| Work to complete |
1 - Say whether each statement agrees with the blog post on interest rates and banking, answering yes or no and quoting the deciding words: (a) The post names the low ten-year real interest rate as the biggest macroeconomic/financial mystery today. (b) Daily trading volume in the fed-funds market has grown since the financial crisis. (c) Traditional U.S. commercial banks are the most active players in the fed-funds market.
2 - Please write out the blog post on interest rates and banking from "when I look" to "a good way.", changing "Ms Market" to "Mr Market".

| Extract to read |
= = = = = = =
DeLong-Term Interest Rates

Brad DeLong writes,

when I look at the sub-zero 5-Year TIP and at the 0.6%/year 6-10 Year TIP I read that as Ms Market decoupling its inflation expectations from its real growth and real interest rate expectations, and not in a good way.

Read the whole thing. Pointer from Mark Thoma. My thoughts:

1. To me, the biggest macroeconomic/financial mystery today is the low ten-year real interest rate.

2. Ten years ago, the biggest macroeconomic/financial mystery to me was the low ten-year real interest rate. That, combined with loose mortgage credit standards, fed a housing bubble.

3, Why aren’t corporations borrowing like crazy? Issuing long-term bonds to buy back stock would seem akin to owning a money-printing press. (And yes, this is an argument that stocks are not overvalued.)

4. One possible story is that savers in China and Russia do not trust their domestic financial markets, so that their savings are pouring into the U.S., and from here spilling over to western Europe. But that would presumably make it expensive for Chinese and Russian borrowers. Is that the case?

Ralph Musgrave on 100 percent reserve banking

He writes,

if it is thought that a 25% or so capital ratio really DOES MAKE banks entirely safe, then there is no difference between the risk run by bank shareholders and depositors. That is, shareholders and depositors essentially become the same thing. And that is what full reserve consists of: it is a system where only shareholders fund lending entities / banks

Pointer from John Cochrane.

The way I think of this is that there are several ways that people take positions in bank assets. You can be an insured depositor. You can be an uninsured creditor. You can be a shareholder. And you can be a taxpayer who sometimes takes part in bailouts.

As the bank’s capital requirements go up, some of the uninsured creditors and insured depositors have to be induced to become shareholders and/or the bank has to hold fewer assets. Unless the bank is able to offset these effects by taking on higher risk, this will reduce the value of the subsidy provided by taxpayers.

It is my view that relatively few people want to hold mutual funds that invest in risky projects. They would prefer instead to be insured depositors. They probably are willing to collectively provide insurance. However, in practice, the government ends up eager to bail out not only insured depositors but uninsured creditors and often shareholders as well.

The Fed and Money Markets

Jon Hilsenrath writes,

Because banks have so much cash, the fed-funds market where they tap reserves experiences very little day-to-day trading. One New York Fed study shows daily trading volume in the market has contracted from an already-thin $200 billion before the financial crisis to nearly $50 billion. Moreover, traditional U.S. commercial banks are especially inactive. The most active players are government sponsored Federal Home Loan Banks and foreign banks.

“The fed funds market is but a shadow of what it was prior to the crisis,” Raymond Stone, an analyst at Stone McCarthy Research, said in a note to clients Wednesday. “It is no longer clear that the funds rate is the key determining factor of the behavior of short-term interest rates.”

Read the whole thing.
= = = = = = =
Rows of pointing data

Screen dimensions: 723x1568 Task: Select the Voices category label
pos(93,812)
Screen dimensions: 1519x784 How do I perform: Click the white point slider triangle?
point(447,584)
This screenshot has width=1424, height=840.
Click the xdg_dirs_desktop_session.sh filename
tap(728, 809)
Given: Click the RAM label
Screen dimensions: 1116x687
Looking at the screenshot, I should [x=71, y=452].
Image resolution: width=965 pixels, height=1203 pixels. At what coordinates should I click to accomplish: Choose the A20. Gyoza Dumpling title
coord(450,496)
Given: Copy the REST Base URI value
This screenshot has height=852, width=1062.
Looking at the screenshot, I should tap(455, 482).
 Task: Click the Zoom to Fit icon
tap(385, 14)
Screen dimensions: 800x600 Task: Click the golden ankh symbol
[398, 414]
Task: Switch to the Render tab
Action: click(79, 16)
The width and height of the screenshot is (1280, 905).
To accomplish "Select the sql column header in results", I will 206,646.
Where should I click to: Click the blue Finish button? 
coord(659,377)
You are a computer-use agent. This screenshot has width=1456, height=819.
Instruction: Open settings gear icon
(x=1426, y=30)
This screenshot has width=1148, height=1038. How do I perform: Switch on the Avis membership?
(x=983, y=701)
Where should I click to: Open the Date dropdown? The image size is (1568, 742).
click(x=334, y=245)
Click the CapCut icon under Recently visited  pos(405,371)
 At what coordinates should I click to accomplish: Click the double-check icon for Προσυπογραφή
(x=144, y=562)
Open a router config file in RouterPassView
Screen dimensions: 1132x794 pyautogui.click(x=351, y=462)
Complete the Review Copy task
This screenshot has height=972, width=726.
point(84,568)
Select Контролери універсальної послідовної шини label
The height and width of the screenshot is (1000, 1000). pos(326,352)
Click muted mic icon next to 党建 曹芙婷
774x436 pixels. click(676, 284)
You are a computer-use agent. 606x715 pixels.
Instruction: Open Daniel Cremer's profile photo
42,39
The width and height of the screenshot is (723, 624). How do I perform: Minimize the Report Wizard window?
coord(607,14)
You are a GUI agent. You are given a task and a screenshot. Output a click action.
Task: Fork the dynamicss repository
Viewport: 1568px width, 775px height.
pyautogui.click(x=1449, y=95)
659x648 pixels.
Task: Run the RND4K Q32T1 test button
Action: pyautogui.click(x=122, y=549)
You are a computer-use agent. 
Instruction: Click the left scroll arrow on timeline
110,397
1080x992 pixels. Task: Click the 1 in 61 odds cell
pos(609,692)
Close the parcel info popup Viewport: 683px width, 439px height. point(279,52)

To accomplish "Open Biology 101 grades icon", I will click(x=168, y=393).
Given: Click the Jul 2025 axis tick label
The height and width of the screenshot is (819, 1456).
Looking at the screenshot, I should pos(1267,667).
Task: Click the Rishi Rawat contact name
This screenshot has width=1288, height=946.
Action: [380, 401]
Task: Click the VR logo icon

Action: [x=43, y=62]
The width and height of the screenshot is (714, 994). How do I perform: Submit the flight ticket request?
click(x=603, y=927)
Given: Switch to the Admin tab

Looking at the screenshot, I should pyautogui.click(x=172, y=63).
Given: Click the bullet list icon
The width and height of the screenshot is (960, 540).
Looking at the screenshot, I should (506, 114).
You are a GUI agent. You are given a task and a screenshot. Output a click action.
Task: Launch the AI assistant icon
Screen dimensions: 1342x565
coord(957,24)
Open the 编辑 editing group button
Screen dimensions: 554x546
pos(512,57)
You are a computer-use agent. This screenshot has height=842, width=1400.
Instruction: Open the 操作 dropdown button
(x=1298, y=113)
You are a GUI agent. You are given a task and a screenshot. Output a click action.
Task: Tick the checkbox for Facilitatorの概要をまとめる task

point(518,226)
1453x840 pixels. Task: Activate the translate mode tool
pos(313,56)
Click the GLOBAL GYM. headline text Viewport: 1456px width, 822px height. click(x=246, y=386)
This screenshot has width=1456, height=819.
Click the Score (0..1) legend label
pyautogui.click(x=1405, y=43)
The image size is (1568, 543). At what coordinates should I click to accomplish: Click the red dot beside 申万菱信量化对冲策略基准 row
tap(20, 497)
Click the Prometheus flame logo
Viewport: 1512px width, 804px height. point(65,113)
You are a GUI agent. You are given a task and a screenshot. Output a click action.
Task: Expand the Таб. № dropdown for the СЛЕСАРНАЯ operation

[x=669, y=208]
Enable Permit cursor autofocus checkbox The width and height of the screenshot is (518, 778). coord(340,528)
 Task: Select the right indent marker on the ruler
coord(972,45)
= = = = = = =
| Exercise responses |
1 -
(a) Yes: "To me, the biggest macroeconomic/financial mystery today is the low ten-year real interest rate."
(b) No: "daily trading volume in the market has contracted from an already-thin $200 billion before the financial crisis to nearly $50 billion"
(c) No: "traditional U.S. commercial banks are especially inactive"

2 -
when I look at the sub-zero 5-Year TIP and at the 0.6%/year 6-10 Year TIP I read that as Mr Market decoupling its inflation expectations from its real growth and real interest rate expectations, and not in a good way.